Controller functions

Consider these factors when using multi-initiator and HA functions.

Use of the multi-initiator and HA functions require controller and Linux® software support. Controller support is shown in the Feature comparison of SAS RAID cards table. Look for controllers that have HA two-system RAID, HA two-system JBOD, or HA single-system RAID marked as Yes for the configuration that you want. The Linux software levels required for multi-initiator support are identified in Versions of iprconfig for SAS functions.

Specific controllers are intended only to be used in either an HA two-system RAID or HA single-system RAID configuration. Use the Feature comparison of SAS RAID cards table to look for controllers that have Requires HA RAID configuration marked as Yes. This type of controller may not be used in an HA two-system JBOD or a stand-alone configuration.

Controllers connected in a RAID configuration must have the same write cache size (given they support write cache). A configuration error will be logged if the controllers' write caches are not the same size.

When reconfiguring a controller previously configured in a different HA configuration, it is recommended to configure the High-Availability Mode of the controllers to RAID or JBOD before attaching the SAS cables.

For all HA RAID configurations, one controller functions as the primary controller and manages the physical devices, such as creating a disk array or downloading disk microcode. The other controller functions as the secondary controller and is not capable of physical device management.
Note: On two-system configurations, the usage of the disk array may need to be discontinued from the secondary controller before some actions can be performed from the primary controller.

If the secondary controller detects the primary controller going offline, it will switch roles to become the primary controller. When the original primary controller comes back online, it will become the secondary controller. The exception to this case is if the original primary controller was previously designated as the “preferred” primary controller.

Both controllers are capable of performing direct I/O accesses to the disk arrays for purposes of read and write operations, but at any given time only one controller in the pair is “optimized” for the disk array. The controller that is optimized for a disk array is the one that directly accesses the physical devices for I/O operations. The controller that is non-optimized for a disk array will forward read and write requests through the SAS fabric to the optimized controller. See HA asymmetric access optimization for more information on setting and viewing disk array optimization.

The primary controller logs most errors related to problems with a disk array. Some disk array errors may also be logged on the secondary if a disk array is optimized on the secondary, at the time the error occurred.

Typical reasons for the primary and secondary controllers to switch roles from what was expected or preferred are as follows:
  • Controllers will switch roles for asymmetric reasons. For example, one controller detects more disk drives than the other. If the secondary controller is able to find devices that are not found by the primary controller, an automatic transition (failover) occurs. The controllers will communicate with each other, compare device information, and switch roles.
  • Powering off the primary controller or the system that contains the primary controller causes an automatic transition (failover) to occur.
  • Failure of primary controller or the system that contains the primary controller causes an automatic transition (failover) to occur.
  • If the preferred primary controller is delayed in becoming active, the other controller assumes the role of primary controller.
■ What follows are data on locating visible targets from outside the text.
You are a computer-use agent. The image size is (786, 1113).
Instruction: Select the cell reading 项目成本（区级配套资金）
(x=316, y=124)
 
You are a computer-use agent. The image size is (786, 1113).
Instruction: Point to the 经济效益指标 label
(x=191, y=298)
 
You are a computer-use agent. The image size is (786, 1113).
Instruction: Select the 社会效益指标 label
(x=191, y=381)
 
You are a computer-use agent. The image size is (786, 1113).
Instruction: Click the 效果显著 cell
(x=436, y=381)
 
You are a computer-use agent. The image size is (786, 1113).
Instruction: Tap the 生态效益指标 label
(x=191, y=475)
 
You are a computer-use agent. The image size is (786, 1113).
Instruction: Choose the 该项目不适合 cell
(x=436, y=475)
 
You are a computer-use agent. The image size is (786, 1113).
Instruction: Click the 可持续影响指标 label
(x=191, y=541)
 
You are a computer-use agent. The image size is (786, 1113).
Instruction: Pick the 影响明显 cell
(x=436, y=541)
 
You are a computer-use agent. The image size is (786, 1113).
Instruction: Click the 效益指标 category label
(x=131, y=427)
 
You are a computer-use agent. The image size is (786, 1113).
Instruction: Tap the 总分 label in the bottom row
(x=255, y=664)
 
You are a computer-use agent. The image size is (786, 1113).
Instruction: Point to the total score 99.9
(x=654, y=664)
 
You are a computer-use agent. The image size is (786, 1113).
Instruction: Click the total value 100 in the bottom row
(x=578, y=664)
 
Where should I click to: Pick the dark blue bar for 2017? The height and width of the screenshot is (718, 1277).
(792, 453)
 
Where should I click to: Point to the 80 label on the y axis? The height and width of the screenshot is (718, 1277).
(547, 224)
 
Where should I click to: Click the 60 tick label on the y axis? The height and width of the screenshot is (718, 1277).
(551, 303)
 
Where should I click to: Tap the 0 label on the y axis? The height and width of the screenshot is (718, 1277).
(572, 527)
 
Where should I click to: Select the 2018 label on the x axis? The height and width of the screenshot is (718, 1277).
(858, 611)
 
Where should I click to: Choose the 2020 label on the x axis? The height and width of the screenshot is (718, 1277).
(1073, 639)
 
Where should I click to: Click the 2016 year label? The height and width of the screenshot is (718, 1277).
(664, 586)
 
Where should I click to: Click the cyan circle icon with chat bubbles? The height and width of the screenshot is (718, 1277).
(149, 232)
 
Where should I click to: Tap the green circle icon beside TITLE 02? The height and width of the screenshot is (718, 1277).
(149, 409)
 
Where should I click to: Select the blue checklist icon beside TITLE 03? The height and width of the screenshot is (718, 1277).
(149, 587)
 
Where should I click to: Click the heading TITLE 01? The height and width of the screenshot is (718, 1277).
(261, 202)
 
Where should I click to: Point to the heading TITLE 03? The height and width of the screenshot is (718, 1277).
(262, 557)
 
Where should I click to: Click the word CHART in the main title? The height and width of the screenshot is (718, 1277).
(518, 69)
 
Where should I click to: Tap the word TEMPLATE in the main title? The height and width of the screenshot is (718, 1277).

After the preferred primary controller becomes active, an automatic transition (failover) occurs.
  • If the primary controller loses contact with the disks that are also accessible by the secondary controller, an automatic transition (failover) occurs.
  • Downloading controller microcode might cause an automatic transition (failover) to occur. Such a transition is because the controller would reset itself to activate the new microcode. The controller will be temporarily offline until the reset is complete. Failover to another controller can prevent disk access disruption.

Users and their applications are responsible to ensure orderly read and write operations to the shared disks or disk arrays, for example, by using device reservation commands (persistent reservation is not supported).